Słyszę skrzypnięcie drzwi, przenoszę wzrok ze ściany na przybysza, który stoi w progu.
-Uruha. - skrzeczę, schrypniętym głosem. Czyli jednak został. Jest tu.
-Aoi, połóż się, odpocznij. - mówi cicho, siadając na łóżku.
-Nie mam ochoty spać i leżeć. Niedługo będę miał odleżyny i oczy mi zgniją od tego spania. - śmieje się cicho, na co wyginam delikatnie wargi w uśmiechu.
-Muszę sprawdzić czy masz gorączkę. - kiwam głową na znak, że zrozumiałem i czekam na to, aż położy swoją dłoń na moje czoło, jednak zamiast tego czuję jego wargi. Uchylam powieki, które zamknąłem sam nie wiem kiedy i patrzę mu prosto w oczy.
-Słyszałem.
-Co słyszałeś?
-Jak wołałeś przez sen.
-Co wołałem?
-Że mnie kochasz. Czy to prawda? - spuszczam smętnie głowę, wzdycham i mówię ciche "tak". Gotuję się na wyzwiska, uderzenia, ale nic takiego nie następuje.
-To dobrze - podnoszę wzrok - bo ja też cię kocham. - patrzę na niego spojrzeniem pełnym ciepła, pewnie gdyby trzeba było to stopiłoby lód.
-W takim razie... Chodź tu do mnie, bo mi zimno. - szczerzę się jak wariat i robię mu miejsce na łóżku.

*pierwsza próba po świętach*

Wchodzę do sali rozpromieniony, bo wiem, że zaraz zobaczę moją kochaną Gwiazdkę.
-Oo, proszę, proszę! Cóż to za uśmiech! A podobno świąt nie lubisz! - woła Ruki. 
-Takie święta jak te mogę mieć zawsze. - uśmiecham się tajemniczo i idę do swojej przyjaciółki gitary, która czeka na mnie na stojaku, po drodze niby przypadkiem dotykam swoim ramieniem, ramienia Shimy.
-W takim razie opowiadaj! - piski wokalisty są nie do wytrzymania, nawet uspokajający wzrok Uruhy nie pomaga. A Taka-chaaan zaczyna skakać wokół mnie piszcząc "mów".
-Nie twój interes, knypku. - mówię opryskliwie. Małemu zaczynają szklić się oczy, w końcu nie wytrzymuje i wrzeszczy "Reita", a basista podbiega do niego i tuli go do piersi, patrząc na mnie groźnie. Nie mogę się nie roześmiać, bo zrobiłbym tak samo z Uruhą, jeśli byłbym w takiej sytuacji, dlatego wybucham śmiechem co zwraca uwagę wszystkich - zresztą nic dziwnego: kiedy ja się ostatni raz śmiałem na cały głos? Sam nie pamiętam. Czochram włosy frontmenowi i mówię przez łzy śmiechu. 

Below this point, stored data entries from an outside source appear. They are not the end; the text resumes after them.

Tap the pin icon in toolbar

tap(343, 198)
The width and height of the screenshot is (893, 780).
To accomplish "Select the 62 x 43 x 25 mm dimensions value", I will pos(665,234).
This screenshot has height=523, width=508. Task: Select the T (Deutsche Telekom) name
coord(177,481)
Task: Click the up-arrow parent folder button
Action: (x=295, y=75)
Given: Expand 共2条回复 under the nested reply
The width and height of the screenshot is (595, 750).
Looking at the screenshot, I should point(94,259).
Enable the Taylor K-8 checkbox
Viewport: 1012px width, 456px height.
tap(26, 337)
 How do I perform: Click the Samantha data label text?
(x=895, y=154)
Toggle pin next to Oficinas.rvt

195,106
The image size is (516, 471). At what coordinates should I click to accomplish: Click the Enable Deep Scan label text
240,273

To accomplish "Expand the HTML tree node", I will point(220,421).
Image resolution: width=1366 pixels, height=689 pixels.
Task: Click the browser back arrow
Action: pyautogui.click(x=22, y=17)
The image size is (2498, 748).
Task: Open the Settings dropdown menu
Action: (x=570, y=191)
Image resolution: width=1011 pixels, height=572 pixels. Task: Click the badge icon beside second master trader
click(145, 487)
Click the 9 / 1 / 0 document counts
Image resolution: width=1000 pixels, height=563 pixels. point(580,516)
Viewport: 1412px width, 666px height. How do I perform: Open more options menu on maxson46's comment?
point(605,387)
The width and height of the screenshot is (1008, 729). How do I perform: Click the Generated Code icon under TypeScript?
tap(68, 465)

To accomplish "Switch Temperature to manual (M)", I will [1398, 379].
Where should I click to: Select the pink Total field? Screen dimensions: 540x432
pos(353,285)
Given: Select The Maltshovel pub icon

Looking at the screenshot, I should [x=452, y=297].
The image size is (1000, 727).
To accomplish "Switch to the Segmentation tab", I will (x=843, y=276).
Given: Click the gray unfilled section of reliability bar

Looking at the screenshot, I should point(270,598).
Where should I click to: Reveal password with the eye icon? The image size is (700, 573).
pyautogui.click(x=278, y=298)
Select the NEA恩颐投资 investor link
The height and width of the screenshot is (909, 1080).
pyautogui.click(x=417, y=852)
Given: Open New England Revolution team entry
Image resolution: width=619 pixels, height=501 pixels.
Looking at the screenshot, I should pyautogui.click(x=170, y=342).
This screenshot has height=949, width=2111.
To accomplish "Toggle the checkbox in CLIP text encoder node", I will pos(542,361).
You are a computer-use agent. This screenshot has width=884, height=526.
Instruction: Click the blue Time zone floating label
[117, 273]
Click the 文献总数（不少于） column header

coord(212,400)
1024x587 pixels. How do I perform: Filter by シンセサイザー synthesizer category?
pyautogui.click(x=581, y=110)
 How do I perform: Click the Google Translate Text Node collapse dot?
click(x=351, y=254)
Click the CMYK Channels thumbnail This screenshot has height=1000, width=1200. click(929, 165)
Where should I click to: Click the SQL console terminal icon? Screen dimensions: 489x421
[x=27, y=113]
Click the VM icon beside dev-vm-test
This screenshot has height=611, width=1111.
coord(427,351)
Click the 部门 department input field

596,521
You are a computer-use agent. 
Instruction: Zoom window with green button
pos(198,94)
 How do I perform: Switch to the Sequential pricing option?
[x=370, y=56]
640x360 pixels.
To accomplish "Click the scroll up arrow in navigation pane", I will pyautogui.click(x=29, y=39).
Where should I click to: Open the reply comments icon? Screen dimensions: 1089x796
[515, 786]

-Widzisz, Taka, te święta nauczyły mnie wierzyć w to, że marzenia się spełniają. - patrzę niepewnie na gitarzystę, a ten kiwa głową. Podchodzę do niego i splatam nasze palce.
-Jesteśmy razem. - na to stwierdzenie Ruki odskakuje od swojego chłopaka i nas przytula.
-W końcu! A myślałem, że dłużej wam się zejdzie! My z Kaiem nawet zakłady obstawialiśmy. - piszczy, za co dostaje w łeb od perkusisty.
Wszystko dobre co się dobrze kończy.